Was wir ebenfalls wissen: Ein Boy-Cover von "Feel Good Inc." ergänzt durch ein Best-Of von Fettes Brot funktioniert gegen jede Wahrscheinlichkeit. Und dass es sie noch gibt, die positiven Überraschungen: Kein Preis für Gangstarapquark oder DJ-Knöpfchengedrücke, mehrere für Menschen hinter intelligenten, ironischen, mehrdeutigen Songs. Marteria lässt sich von seinen fünf Schafen inspirieren. Ein anderer alter Mensch, nämlich Lena Meyer-Landrut, genau, die von vor fünf Jahren, wurde "Beste Künstlerin" — und "Bester Live-Act" K.I.Z., bei denen Provokation kein Selbstzweck bleibt.

Ich bin 29, also ein alter Mann, aber verbittert bin ich nicht. Im Gegenteil. Es geht mir wunderbar — unter anderem, weil ich mir ziemlich sicher bin, dass ich der einzige Gast bin, der nicht nur hier und jetzt, sondern sogar überhaupt noch nie (never ever!) ein Selfie gemacht hat.

Darauf allerdings bilde ich mir irgendwie nicht nur ironisch, sondern tatsächlich etwas ein — ebenso wie darauf, nicht einmal nach einem Bändchen für die Aftershow-Party gefragt zu haben.

Außerdem mag ich Longboards, habe mir aber geschworen, erst eins zu kaufen, wenn es wieder out und die "Longboard-Tour" der YouTuber Dner, Simon Unge, Julien Bam (der Julien Bam, Video-Kronen-Gewinner 2015!) und Cheng Loew ("Das Highlight des Jahres 2014", www.longboard-vergleich.com) längst vergessen ist.
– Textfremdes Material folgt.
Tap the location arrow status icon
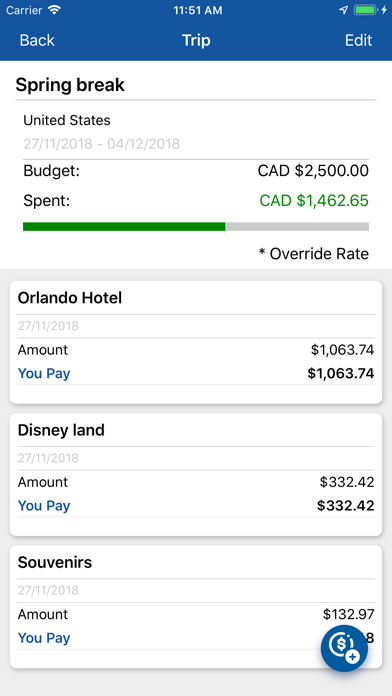 point(344,10)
Womit der Beweis angetreten wäre, dass ich nicht so weit über den Dingen schwebe, wie als Ideal wünschenswert wäre. Auf meine Art bin wohl auch ich, in den Worten der Frau aus dem 1Live-Livechat mit dem Künstlernamen "oh mein gott daggi bee", eine "famegeile nutte einfach nur".